Depuis plusieurs mois, le gouvernement Lecornu est confronté à un défi majeur en matière de gestion de l'eau. Selon nos confrères de Le Monde, la gestion de l'eau est l'exercice politique par excellence, qui impose de se fonder sur une solide philosophie morale, de prévoir, d'arbitrer entre les intérêts, de distinguer le contingent du nécessaire.

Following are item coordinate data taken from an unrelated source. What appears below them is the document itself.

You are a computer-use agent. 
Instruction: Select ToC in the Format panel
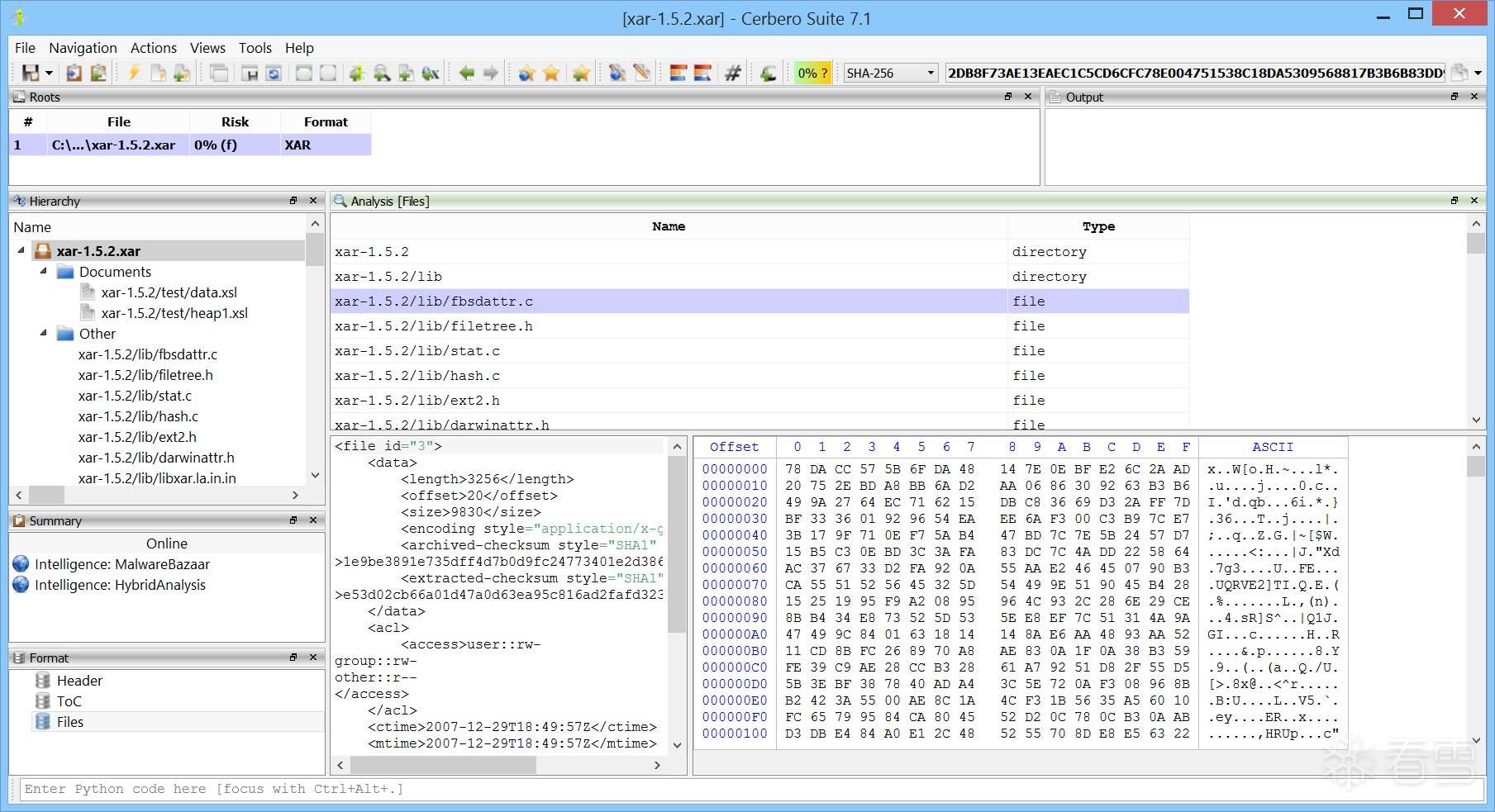pyautogui.click(x=69, y=701)
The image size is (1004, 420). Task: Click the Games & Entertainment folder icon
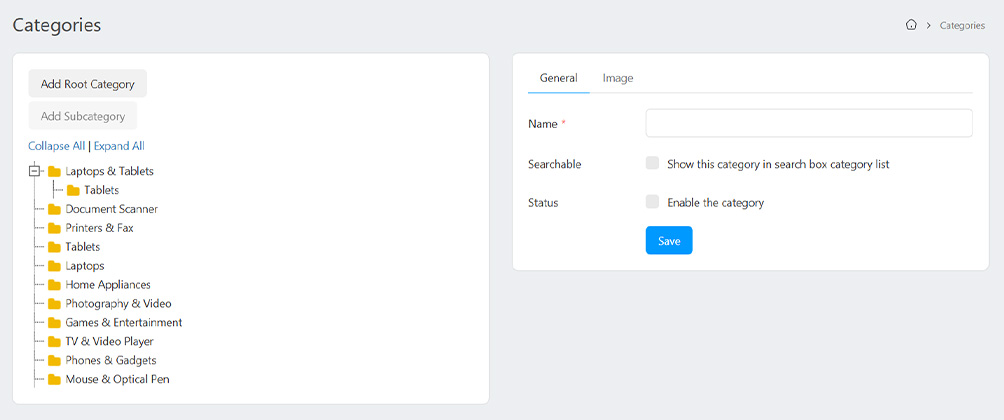click(55, 323)

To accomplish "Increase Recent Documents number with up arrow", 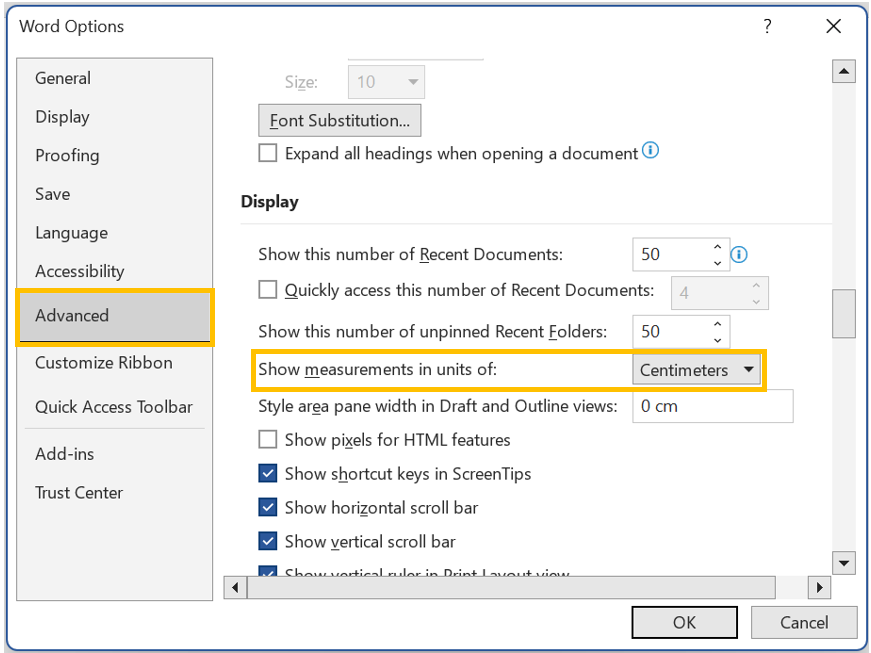I will 717,247.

Le gouvernement a pris un triple parti sur cette question cruciale, avec le mérite de la transparence, il a choisi les intérêts particuliers contre le bien commun, le déni de démocratie et la navigation à vue plutôt que la planification. Et pour mener à bien tout cela, le premier ministre, Sébastien Lecornu, s'est manifestement assis sur les règles du fonctionnement normal de l'Etat de droit.
Ce qu'il faut retenir
- Le gouvernement Lecornu a pris un triple parti sur la gestion de l'eau, en faveur des intérêts particuliers contre le bien commun.
- Les commissions locales de l'eau ont été instituées par la loi du 3 janvier 1992 pour prendre les décisions de gestion de la ressource hydrique à l'échelle des bassins.
- La commission locale de l'eau du bassin de la Vilaine a adopté un projet de schéma d'aménagement et de gestion des eaux (SAGE) qui contient une disposition inédite : l'interdiction d'usage de certains pesticides sur le maïs, près des captages d'eau potable les plus sensibles.
Le contexte
Les commissions locales de l'eau ont été instituées par la loi du 3 janvier 1992 pour prendre les décisions de gestion de la ressource hydrique à l'échelle des bassins. Avec 11 000 kilomètres carrés, le bassin de la Vilaine est le plus vaste à disposer d'un tel « parlement de l'eau » miniature. Y siègent des élus locaux, des représentants de l'Etat, des membres de la société civile, des représentants des usagers (agriculture, industrie, etc.), qui débattent et élaborent le schéma d'aménagement et de gestion des eaux (SAGE) du bassin.
En 2022, la commission locale de l'eau de la Vilaine a mis en chantier son prochain SAGE et, après plus de trois ans de travail et de délibérations, elle est parvenue, en mars 2025, à un projet de texte, adopté par 39 voix pour, 18 abstentions et aucune voix contre. C'est un bel exemple de ce que peut produire la démocratie locale.
Les enjeux
D'autant que ce projet de SAGE contient une disposition inédite : l'interdiction d'usage de certains pesticides sur le maïs, près des captages d'eau potable les plus sensibles. Inédite, la disposition n'en est pas moins très timide, assortie de surcroît d'un accompagnement financier pour les exploitants qui seraient lésés. Au sein de la commission locale de l'eau, aucun représentant des chambres d'agriculture ou des exploitants agricoles n'a voté contre la mesure.
Le caractère local des délibérations a certainement joué un rôle : dans une assemblée de voisins, il est compliqué de soutenir que vous souhaitez continuer à contaminer l'eau que chacun ira boire de retour chez lui, à la fin de la réunion.
En conclusion, la gestion de l'eau est un enjeu majeur pour les collectivités et le gouvernement Lecornu doit trouver un équilibre entre les intérêts particuliers et le bien commun. Il est essentiel de prendre en compte les besoins de tous les acteurs concernés et de trouver des solutions durables pour la gestion de l'eau.